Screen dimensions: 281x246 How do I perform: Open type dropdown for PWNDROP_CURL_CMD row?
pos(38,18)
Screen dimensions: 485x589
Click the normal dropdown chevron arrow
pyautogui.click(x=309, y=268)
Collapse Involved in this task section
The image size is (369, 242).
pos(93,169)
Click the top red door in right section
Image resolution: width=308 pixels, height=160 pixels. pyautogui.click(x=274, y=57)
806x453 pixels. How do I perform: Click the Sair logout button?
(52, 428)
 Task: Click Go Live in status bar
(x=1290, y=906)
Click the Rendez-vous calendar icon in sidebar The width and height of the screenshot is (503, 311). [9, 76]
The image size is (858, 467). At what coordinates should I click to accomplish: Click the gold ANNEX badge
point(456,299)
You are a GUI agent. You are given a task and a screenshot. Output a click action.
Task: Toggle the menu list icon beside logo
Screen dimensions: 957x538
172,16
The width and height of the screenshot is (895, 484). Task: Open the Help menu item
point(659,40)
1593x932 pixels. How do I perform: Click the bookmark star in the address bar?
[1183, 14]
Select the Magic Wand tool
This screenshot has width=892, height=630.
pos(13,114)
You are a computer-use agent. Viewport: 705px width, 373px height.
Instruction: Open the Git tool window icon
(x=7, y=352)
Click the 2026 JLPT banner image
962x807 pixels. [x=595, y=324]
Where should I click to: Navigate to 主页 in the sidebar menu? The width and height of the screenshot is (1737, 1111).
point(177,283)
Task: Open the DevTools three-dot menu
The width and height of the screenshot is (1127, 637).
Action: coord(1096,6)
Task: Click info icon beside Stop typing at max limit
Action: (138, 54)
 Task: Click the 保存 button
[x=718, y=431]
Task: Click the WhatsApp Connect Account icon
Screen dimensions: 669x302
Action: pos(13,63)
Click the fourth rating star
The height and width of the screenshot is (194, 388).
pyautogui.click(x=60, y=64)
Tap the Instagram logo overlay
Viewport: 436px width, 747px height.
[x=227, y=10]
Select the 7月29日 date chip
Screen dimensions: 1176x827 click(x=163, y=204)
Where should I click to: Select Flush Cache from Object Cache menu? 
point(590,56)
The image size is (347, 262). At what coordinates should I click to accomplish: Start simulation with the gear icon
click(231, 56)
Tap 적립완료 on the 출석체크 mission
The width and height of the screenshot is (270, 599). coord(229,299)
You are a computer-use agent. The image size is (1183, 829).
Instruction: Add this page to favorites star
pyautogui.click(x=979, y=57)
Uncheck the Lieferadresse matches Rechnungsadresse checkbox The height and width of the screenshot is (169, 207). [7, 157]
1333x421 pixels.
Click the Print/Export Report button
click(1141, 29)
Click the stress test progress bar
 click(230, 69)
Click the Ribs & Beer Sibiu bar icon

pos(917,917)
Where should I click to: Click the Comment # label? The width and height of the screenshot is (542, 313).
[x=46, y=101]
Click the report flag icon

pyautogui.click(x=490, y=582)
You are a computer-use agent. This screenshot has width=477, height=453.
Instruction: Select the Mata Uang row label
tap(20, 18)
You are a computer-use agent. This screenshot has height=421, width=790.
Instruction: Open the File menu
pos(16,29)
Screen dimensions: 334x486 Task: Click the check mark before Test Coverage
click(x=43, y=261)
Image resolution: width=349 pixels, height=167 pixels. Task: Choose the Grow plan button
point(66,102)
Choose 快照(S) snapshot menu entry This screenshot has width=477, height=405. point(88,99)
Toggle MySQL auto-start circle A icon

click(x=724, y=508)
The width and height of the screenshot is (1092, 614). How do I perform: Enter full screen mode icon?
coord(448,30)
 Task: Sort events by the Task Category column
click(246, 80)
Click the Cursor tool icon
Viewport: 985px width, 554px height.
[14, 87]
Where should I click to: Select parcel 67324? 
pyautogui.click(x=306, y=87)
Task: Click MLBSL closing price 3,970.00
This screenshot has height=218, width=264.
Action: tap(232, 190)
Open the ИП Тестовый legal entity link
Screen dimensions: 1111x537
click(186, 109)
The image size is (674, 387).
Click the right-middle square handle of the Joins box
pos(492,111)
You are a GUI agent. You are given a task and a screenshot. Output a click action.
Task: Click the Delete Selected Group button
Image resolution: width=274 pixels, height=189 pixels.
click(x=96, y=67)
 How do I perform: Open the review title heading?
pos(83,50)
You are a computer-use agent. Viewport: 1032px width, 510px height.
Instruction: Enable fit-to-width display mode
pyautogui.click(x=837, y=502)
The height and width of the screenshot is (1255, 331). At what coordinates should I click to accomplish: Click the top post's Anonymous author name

+---+

[REQUEST]
Switch "dropdown" to "drop-down" everywhere it occurs in the rows above, and write out all the rows again with nothing else changed.

[SOLUTION TO THE EXERCISE]
Screen dimensions: 281x246 How do I perform: Open type drop-down for PWNDROP_CURL_CMD row?
pos(38,18)
Screen dimensions: 485x589
Click the normal drop-down chevron arrow
pyautogui.click(x=309, y=268)
Collapse Involved in this task section
The image size is (369, 242).
pos(93,169)
Click the top red door in right section
Image resolution: width=308 pixels, height=160 pixels. pyautogui.click(x=274, y=57)
806x453 pixels. How do I perform: Click the Sair logout button?
(52, 428)
 Task: Click Go Live in status bar
(x=1290, y=906)
Click the Rendez-vous calendar icon in sidebar The width and height of the screenshot is (503, 311). [9, 76]
The image size is (858, 467). At what coordinates should I click to accomplish: Click the gold ANNEX badge
point(456,299)
You are a GUI agent. You are given a task and a screenshot. Output a click action.
Task: Toggle the menu list icon beside logo
Screen dimensions: 957x538
172,16
The width and height of the screenshot is (895, 484). Task: Open the Help menu item
point(659,40)
1593x932 pixels. How do I perform: Click the bookmark star in the address bar?
[1183, 14]
Select the Magic Wand tool
This screenshot has width=892, height=630.
pos(13,114)
You are a computer-use agent. Viewport: 705px width, 373px height.
Instruction: Open the Git tool window icon
(x=7, y=352)
Click the 2026 JLPT banner image
962x807 pixels. [x=595, y=324]
Where should I click to: Navigate to 主页 in the sidebar menu? The width and height of the screenshot is (1737, 1111).
point(177,283)
Task: Open the DevTools three-dot menu
The width and height of the screenshot is (1127, 637).
Action: coord(1096,6)
Task: Click info icon beside Stop typing at max limit
Action: (138, 54)
 Task: Click the 保存 button
[x=718, y=431]
Task: Click the WhatsApp Connect Account icon
Screen dimensions: 669x302
Action: pos(13,63)
Click the fourth rating star
The height and width of the screenshot is (194, 388).
pyautogui.click(x=60, y=64)
Tap the Instagram logo overlay
Viewport: 436px width, 747px height.
[x=227, y=10]
Select the 7月29日 date chip
Screen dimensions: 1176x827 click(x=163, y=204)
Where should I click to: Select Flush Cache from Object Cache menu? 
point(590,56)
The image size is (347, 262). At what coordinates should I click to accomplish: Start simulation with the gear icon
click(231, 56)
Tap 적립완료 on the 출석체크 mission
The width and height of the screenshot is (270, 599). coord(229,299)
You are a computer-use agent. The image size is (1183, 829).
Instruction: Add this page to favorites star
pyautogui.click(x=979, y=57)
Uncheck the Lieferadresse matches Rechnungsadresse checkbox The height and width of the screenshot is (169, 207). [7, 157]
1333x421 pixels.
Click the Print/Export Report button
click(1141, 29)
Click the stress test progress bar
 click(230, 69)
Click the Ribs & Beer Sibiu bar icon

pos(917,917)
Where should I click to: Click the Comment # label? The width and height of the screenshot is (542, 313).
[x=46, y=101]
Click the report flag icon

pyautogui.click(x=490, y=582)
You are a computer-use agent. This screenshot has width=477, height=453.
Instruction: Select the Mata Uang row label
tap(20, 18)
You are a computer-use agent. This screenshot has height=421, width=790.
Instruction: Open the File menu
pos(16,29)
Screen dimensions: 334x486 Task: Click the check mark before Test Coverage
click(x=43, y=261)
Image resolution: width=349 pixels, height=167 pixels. Task: Choose the Grow plan button
point(66,102)
Choose 快照(S) snapshot menu entry This screenshot has width=477, height=405. point(88,99)
Toggle MySQL auto-start circle A icon

click(x=724, y=508)
The width and height of the screenshot is (1092, 614). How do I perform: Enter full screen mode icon?
coord(448,30)
 Task: Sort events by the Task Category column
click(246, 80)
Click the Cursor tool icon
Viewport: 985px width, 554px height.
[14, 87]
Where should I click to: Select parcel 67324? 
pyautogui.click(x=306, y=87)
Task: Click MLBSL closing price 3,970.00
This screenshot has height=218, width=264.
Action: tap(232, 190)
Open the ИП Тестовый legal entity link
Screen dimensions: 1111x537
click(186, 109)
The image size is (674, 387).
Click the right-middle square handle of the Joins box
pos(492,111)
You are a GUI agent. You are given a task and a screenshot. Output a click action.
Task: Click the Delete Selected Group button
Image resolution: width=274 pixels, height=189 pixels.
click(x=96, y=67)
 How do I perform: Open the review title heading?
pos(83,50)
You are a computer-use agent. Viewport: 1032px width, 510px height.
Instruction: Enable fit-to-width display mode
pyautogui.click(x=837, y=502)
The height and width of the screenshot is (1255, 331). At what coordinates should I click to accomplish: Click the top post's Anonymous author name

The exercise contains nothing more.